The Che-25 has a flat sided, two step hull formed from a vacuum moulded fibreglass sandwich. The integral fin forms a cruciform tail with a swept, tapered, straight edged fin initially carried a balanced rudder, though the Che-25M variant with its higher tailplane abandoned the balance. The underwing cabin has dual controls and is entered via gull wing doors. There is a water rudder attached just aft of the rear step. The optional land undercarriage has mainwheels on mid-fuselage mounted legs, which rotate forward through 90° to allow water landings, and a tailwheel fixed to the water rudder.

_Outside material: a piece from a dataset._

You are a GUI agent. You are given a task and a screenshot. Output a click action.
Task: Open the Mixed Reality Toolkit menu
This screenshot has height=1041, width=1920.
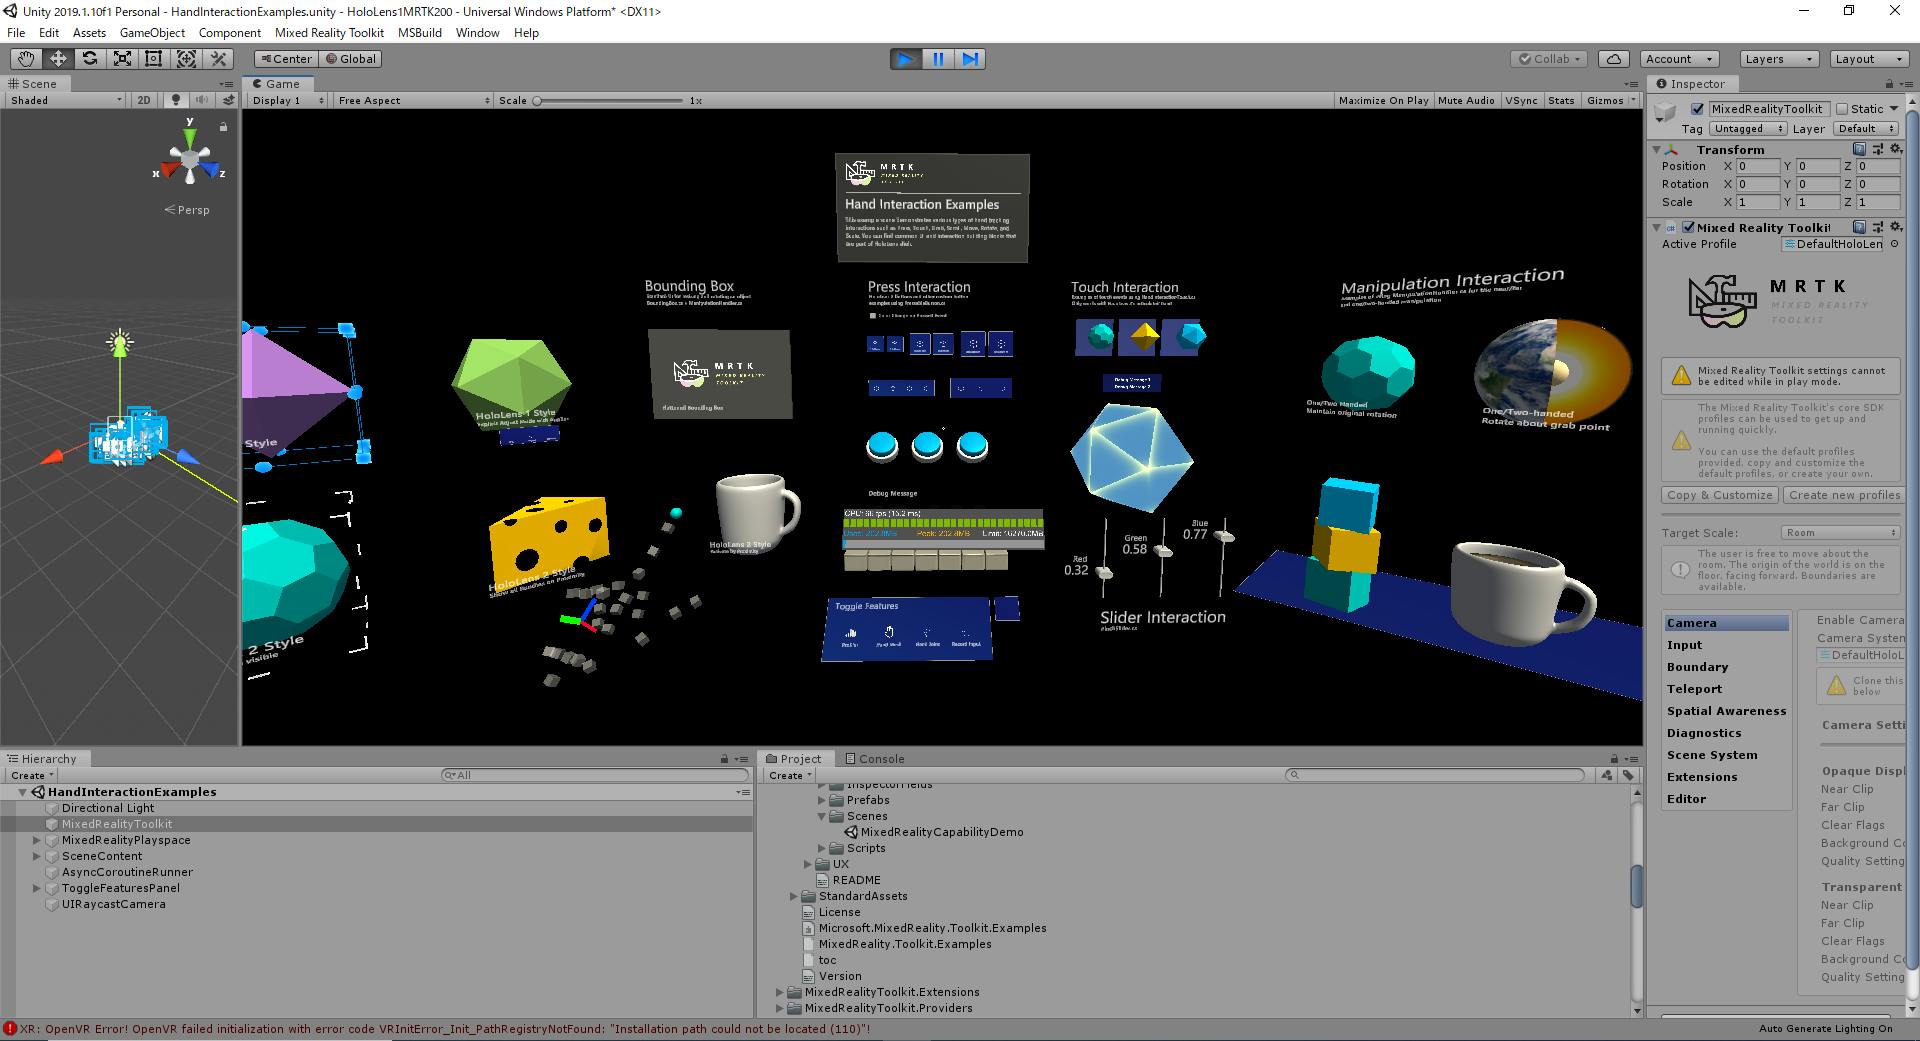pos(329,33)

The Che-25 was built by the student design bureau SKB-1 and first flew in 1995. It appeared in public in September 1996 at the Hydroaviasalon show in Gelendzhik. The Che-25M was displayed at the 1999 MAKS airshow, Moscow. Current production plans are not known.

==Variants==
Data from Jane's All the World's Aircraft 2009-10
- Che-25
  Original version.
- Che-25M
  Raised tailplane, rudder balance removed.
- BD-205
  Chinese version of Che-25 marketed by the Harbin Institute of Technology.
- Che-27
  "Practically indistinguishable" from Che-25M with the same engine choices, weights and dimensions but 1.00 m longer, a wider wheel track due to splayed undercarriage legs and five seats. First flown June 2003 and exhibited at the Moscow Aerosalon in August 2007.
- State Avia SA-1
  Che-27M2 marketed by State Avia.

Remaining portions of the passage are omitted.